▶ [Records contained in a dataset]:
# # # # # # #

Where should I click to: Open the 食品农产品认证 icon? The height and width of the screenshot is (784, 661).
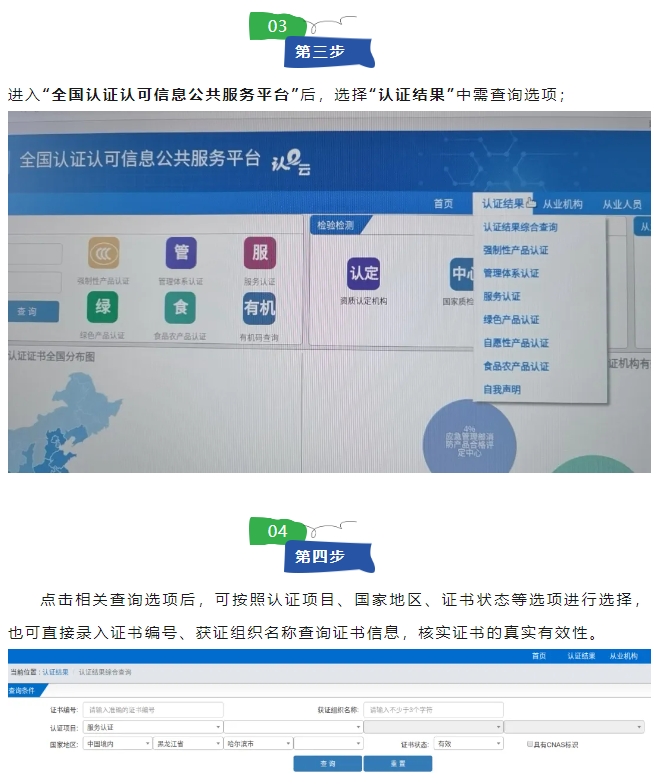point(181,308)
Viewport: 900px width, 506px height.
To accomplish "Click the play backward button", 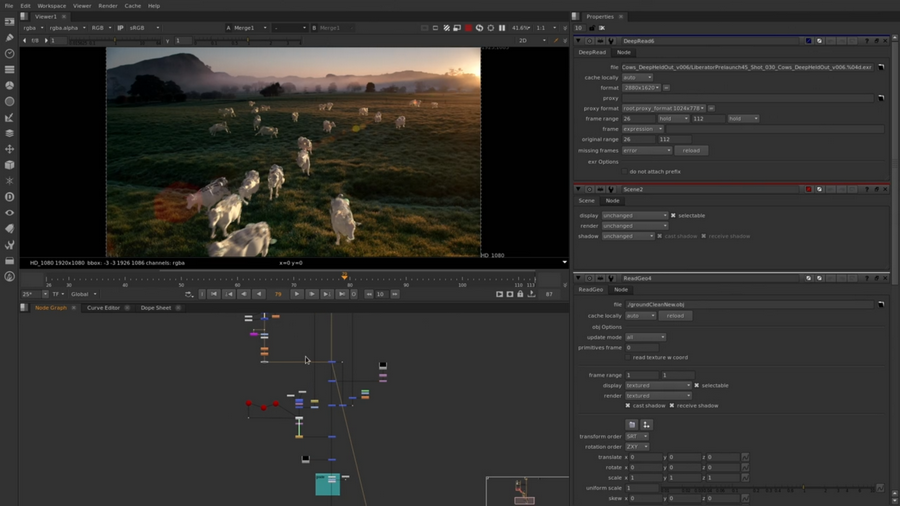I will (258, 294).
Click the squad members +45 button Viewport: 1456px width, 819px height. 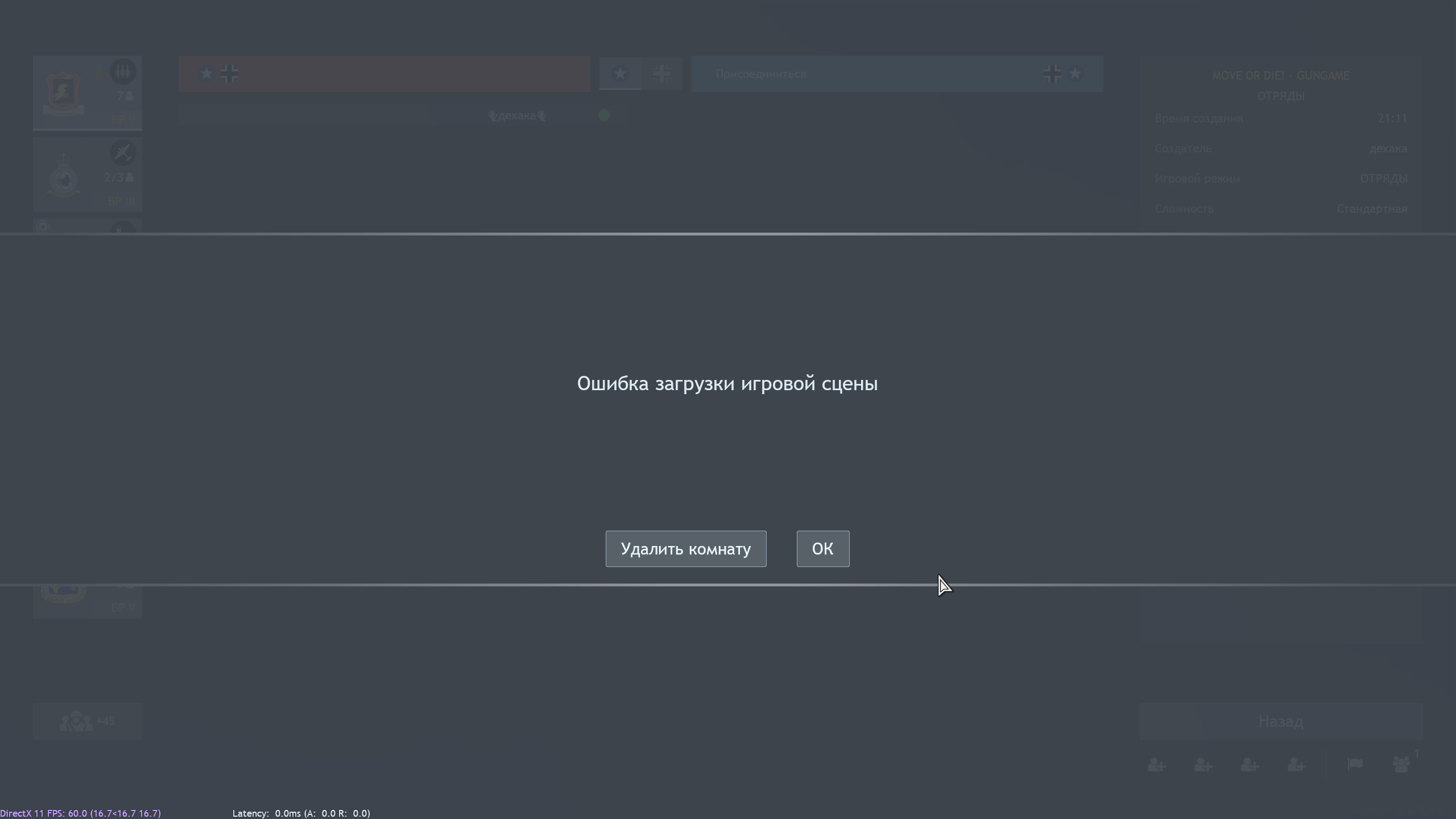coord(87,721)
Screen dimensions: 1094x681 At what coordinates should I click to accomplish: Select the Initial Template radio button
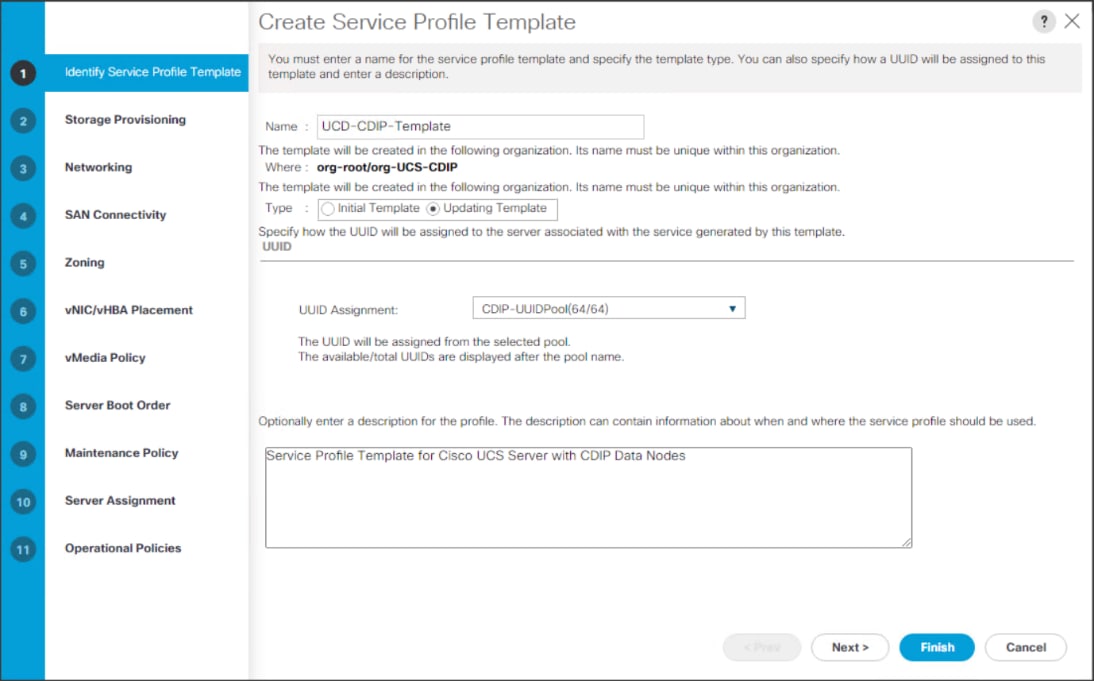[x=327, y=209]
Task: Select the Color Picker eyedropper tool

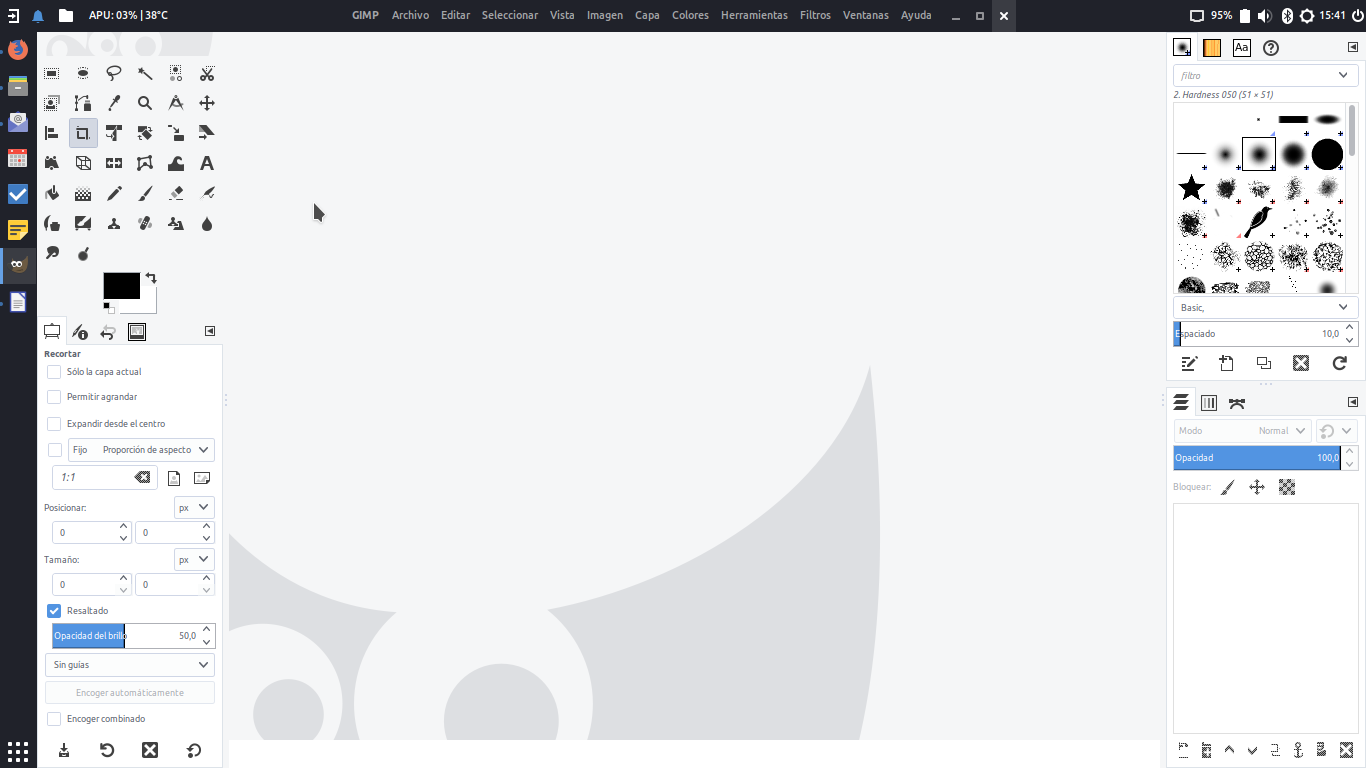Action: 114,103
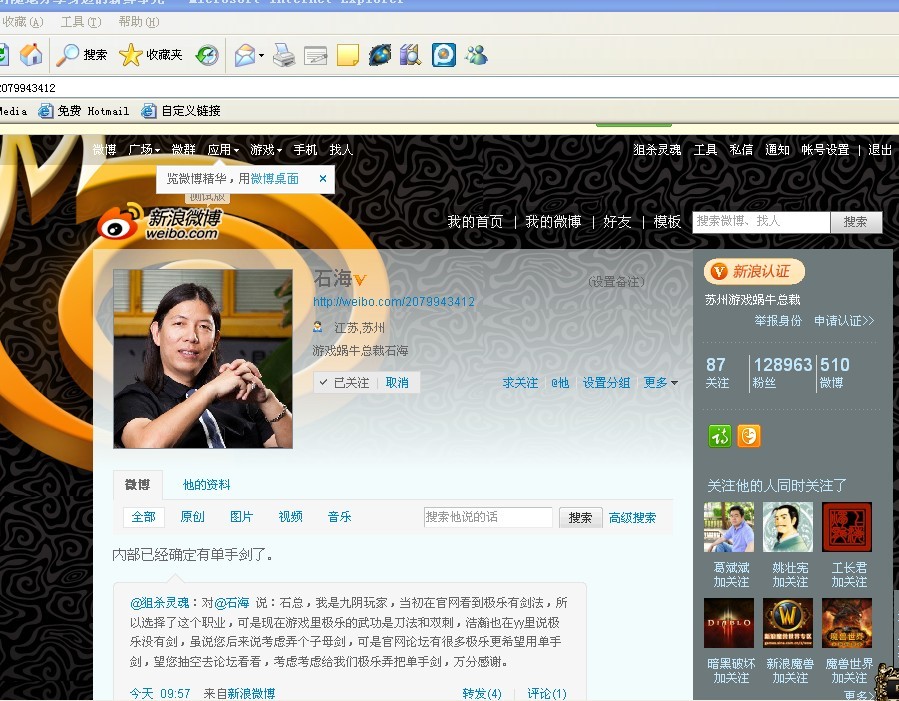
Task: Close the 微博桌面 promo tooltip
Action: 323,179
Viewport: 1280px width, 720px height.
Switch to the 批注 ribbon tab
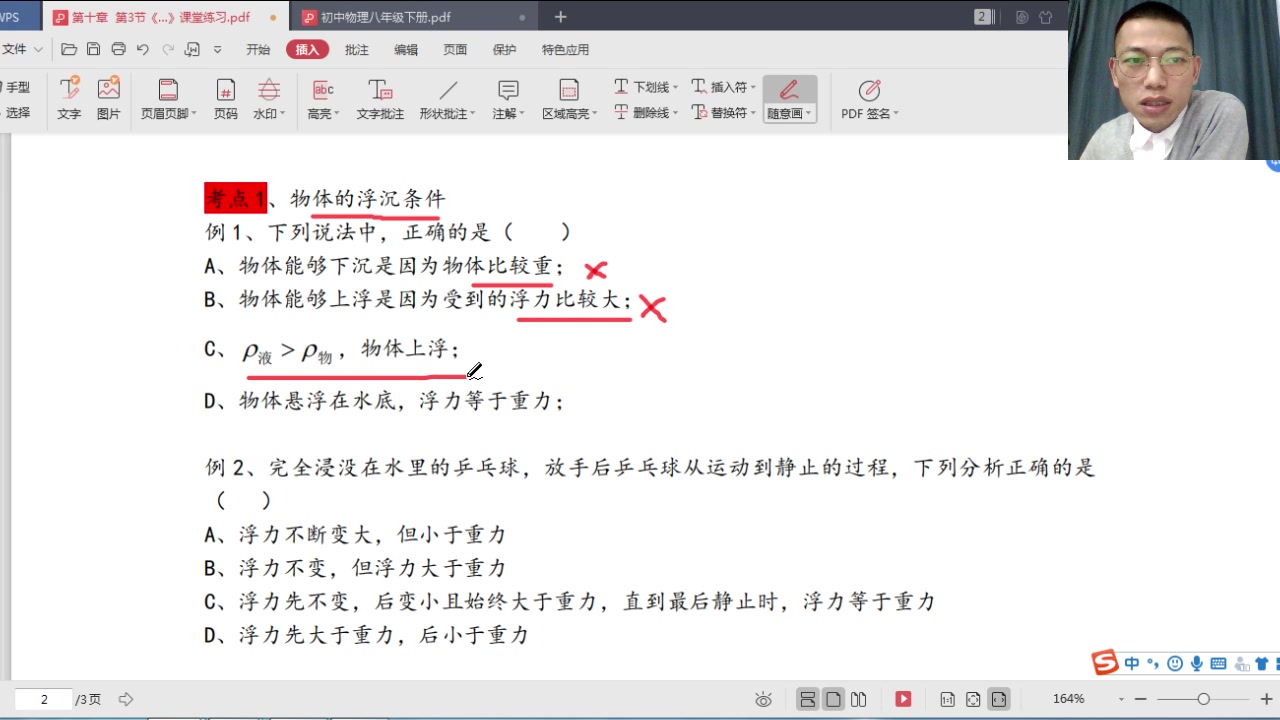click(355, 49)
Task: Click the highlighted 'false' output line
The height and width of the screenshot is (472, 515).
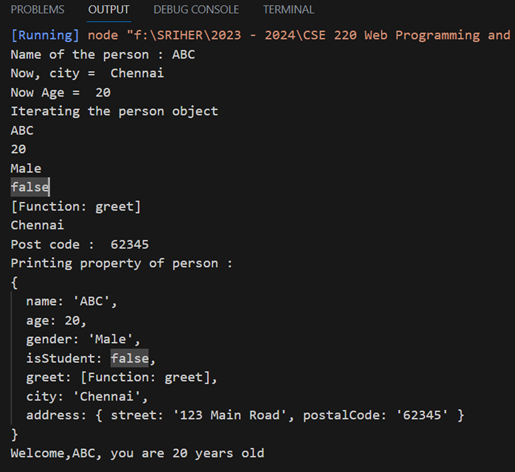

# # # # # # #

▶ [Required work]:
No pictures belong in the output. It should reproduce exactly the lines from the one containing "Screen dimensions: 1094x681" through the end of the data, both ends included.

▶ [Solution for this problem]:
Screen dimensions: 1094x681 At what coordinates should I click to accomplish: Select the Initial Template radio button
[x=327, y=209]
Task: Select the Color Picker eyedropper tool

Action: 114,103
Task: Close the 微博桌面 promo tooltip
Action: 323,179
Viewport: 1280px width, 720px height.
Switch to the 批注 ribbon tab
click(355, 49)
Task: Click the highlighted 'false' output line
The height and width of the screenshot is (472, 515).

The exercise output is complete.